In this sample WHERE clause, the expression (table1.column1=”somevalue”) identifies the records that you want to find in table1. The second condition of the WHERE clause, (table1.keyfield=table2.keyfield), is the tricky part. It says, “but only if there’s a matching record in table2.”
To illustrate how requiring a match in a key value works, consider this scenario, based on my work for a nonprofit agency.
- In this case, table1 is Mailinglist, and table2 is Donations.
- Mailinglist contains the columns: DIN (donor identification number), Lname, Fname, and Phone, among others.
- Donations contains the columns: DIN, Date, Fund, and Amount, among others.
- Mailinglist contains many thousands of records. It is used primarily for direct-mail campaigns.
- Donations contains a list of all of the monies received by the agency. Auditors compare the records in this table to the agency’s bank records.
- All records in Mailinglist and Donations contain a DIN. However, Mailinglist has a one-to-many relationship with Donations. That is, a person can have only one DIN, and the Mailinglist table has no two records with the same DIN.
- The key value that connects the tables is DIN. The Donations table has many records that contain the same DIN, but that DIN matches only one record in the Mailinglist table.
The director of the agency says, “Give me a list of all donations over $500, including the name and telephone number of the people who donated.” SQL makes it easy to deliver the first part of that request.
SELECT * FROM Donations WHERE Amount >500
To deliver the second part of the request, however, you must query not only Donations for donations over $500, but you must also query the Mailinglist table to pull the names and phone numbers.

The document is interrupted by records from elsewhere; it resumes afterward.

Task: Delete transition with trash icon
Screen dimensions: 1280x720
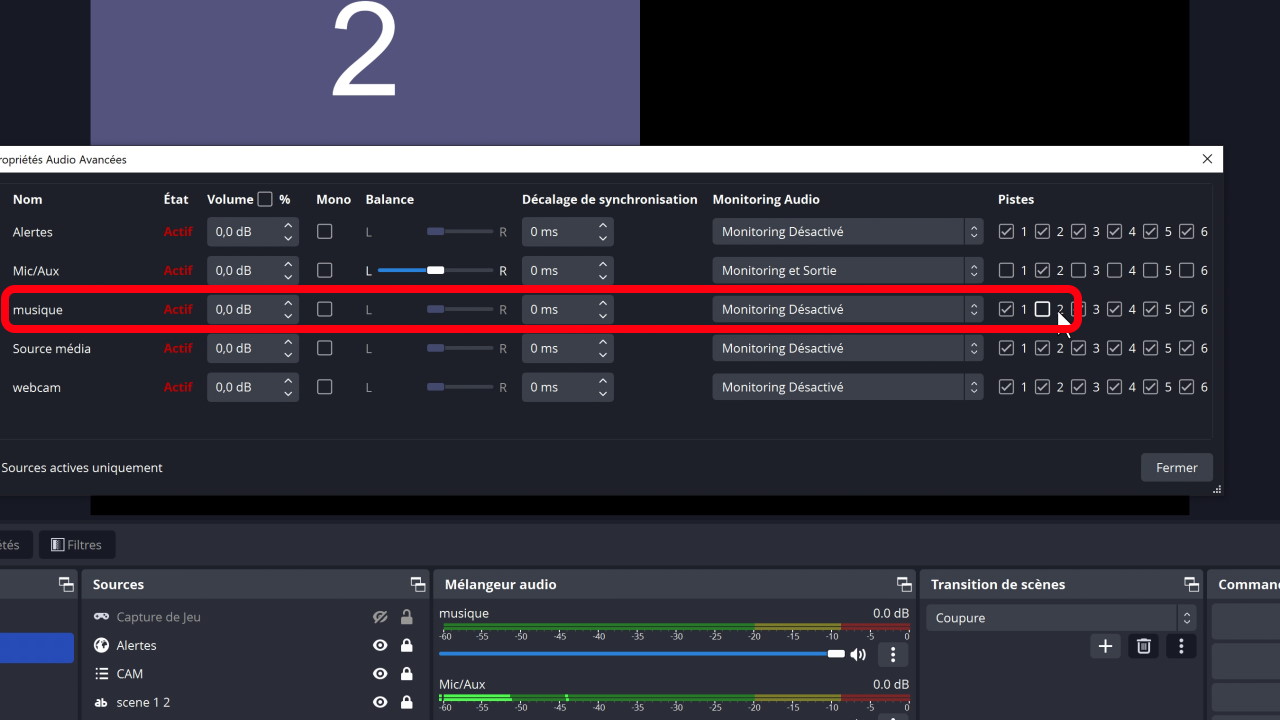Action: (x=1143, y=646)
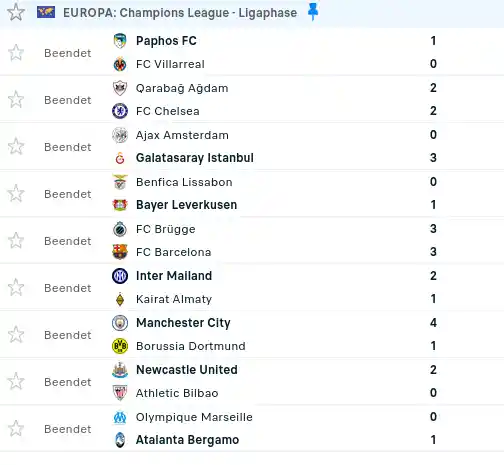The height and width of the screenshot is (465, 504).
Task: Click the FC Chelsea club crest
Action: tap(120, 111)
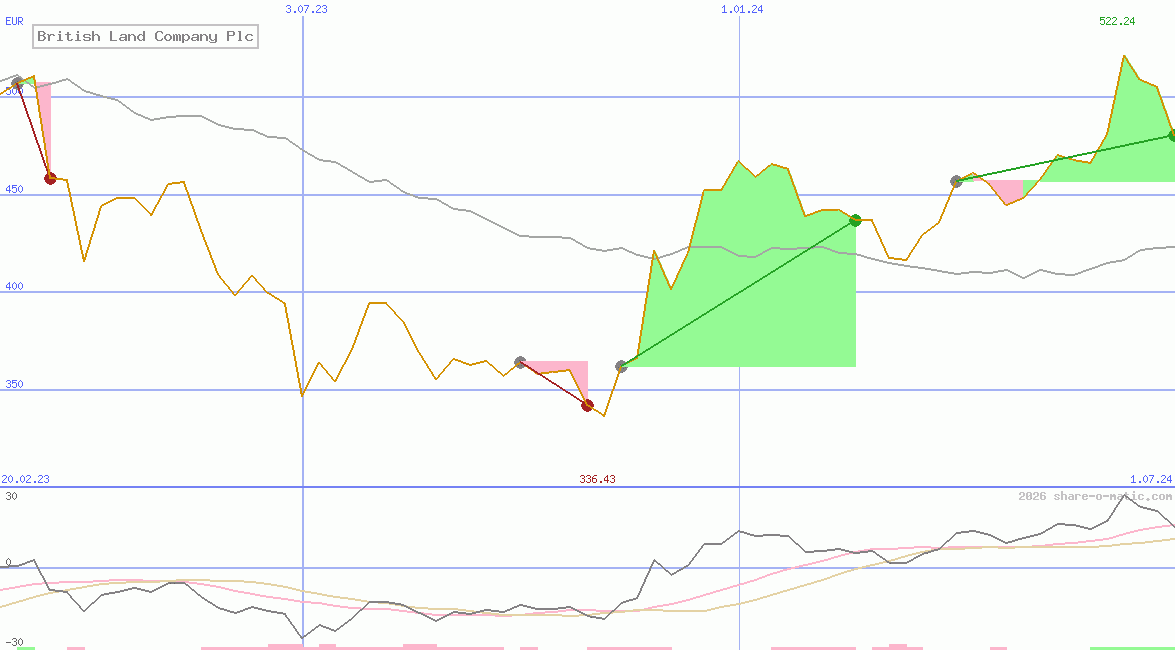Select grey entry marker of second losing trade
The height and width of the screenshot is (650, 1175).
[x=520, y=362]

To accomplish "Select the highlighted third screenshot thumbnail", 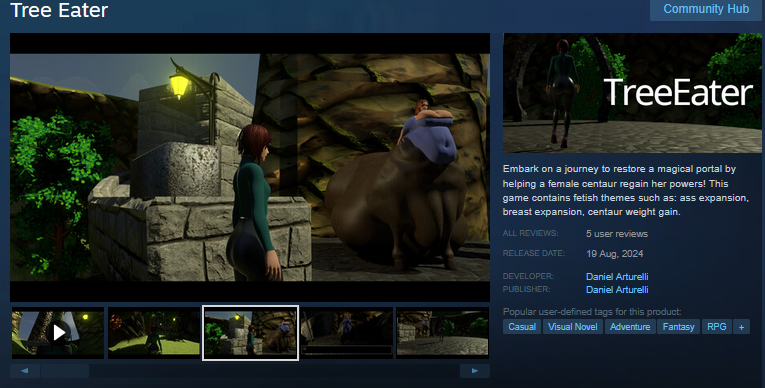I will tap(250, 333).
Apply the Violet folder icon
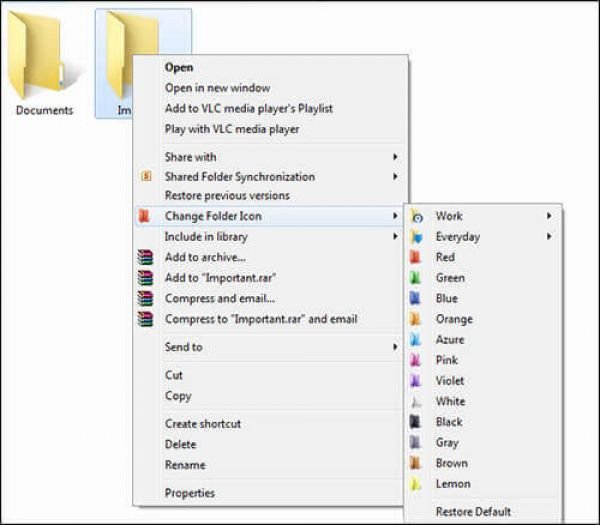Screen dimensions: 600x525 (450, 381)
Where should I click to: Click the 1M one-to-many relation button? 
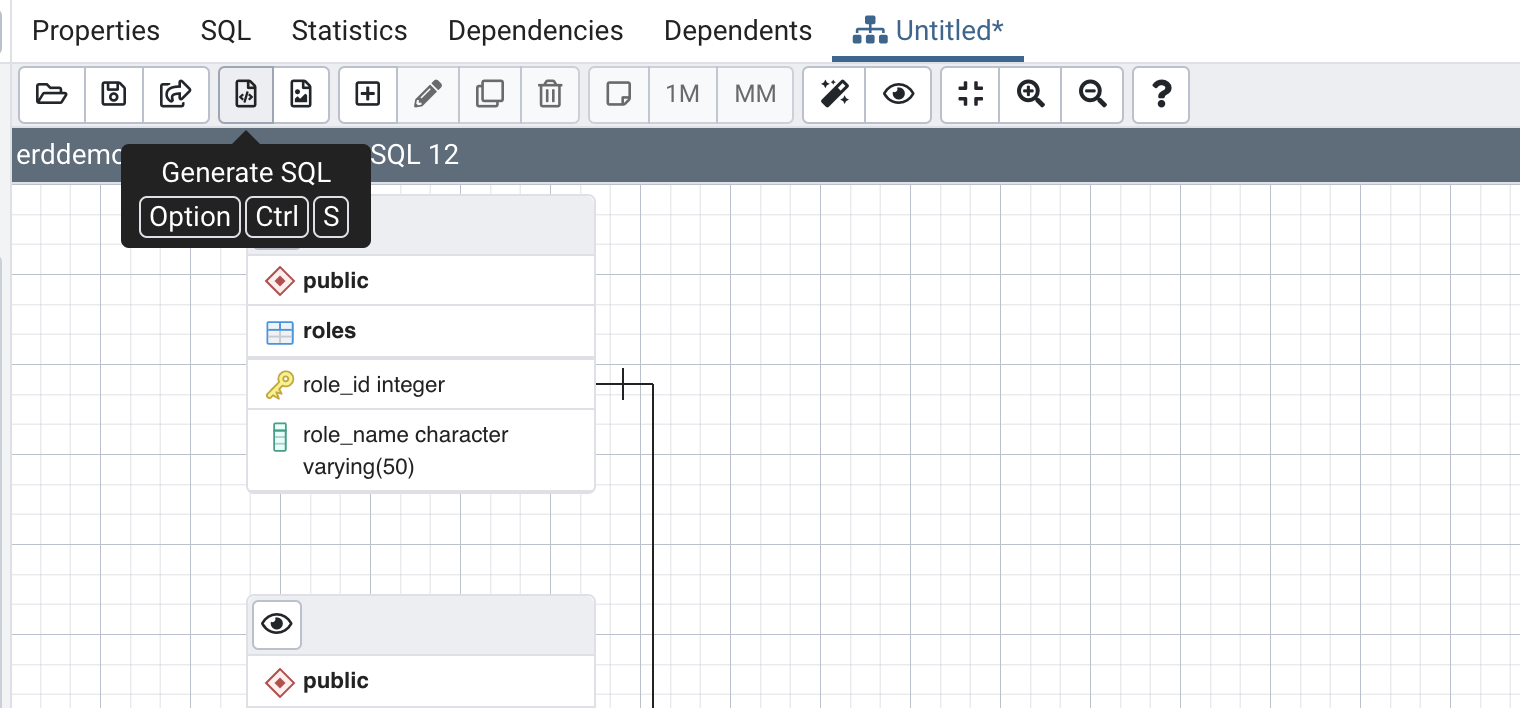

Here’s one way to generate those results:
SELECT Mailinglist.Lname, Mailinglist.Fname, Mailinglist.Phone, Donations.DIN, Donations.Date, Donations.Fund, Donations.Amount
FROM Mailinglist, Donations
WHERE (Donations.Amount >500)
AND (Donations.DIN = Mailinglist.DIN)
ORDER BY Mailinglist.Lname, Mailinglist.Fname
The first list contains explicit references to the columns we want to see in our result set (three columns from Mailinglist, four columns from Donations). The first part of the WHERE clause specifies only records in Donations where the entry in the Amount field is over 500. By requiring that SQL find a matching DIN in the Mailinglist table, the second condition of the WHERE clause ensures that we’ll get the correct name and telephone number from the Mailinglist table.
Some versions of SQL support aliasing your tables so you don’t have to type the whole table name each time you refer to one of its columns. To do so, you enter the alias immediately after the table’s name. For instance, in our sample query, to alias the Mailinglist table as “m” and the Donations table as “d,” the SELECT statement would look like this:
SELECT m.Lname, m.Fname, m.Phone, d.DIN, d.Date, d.Fund, d.Amount FROM Mailinglist m, Donations d
WHERE (d.Amount >500)
ORDER BY m.Lname,m.Fname
If your version of SQL supports aliasing, use it as long as you feel comfortable with it. Even though it requires more keystrokes, I prefer to spell out my table references, just to make it harder to type the wrong alias.
I hope this crash course answers the questions raised in the first segment. We’ve just scratched the surface of the kinds of queries you can execute on two or more tables. In future columns, I’ll show you some advanced tips for your WHERE clauses.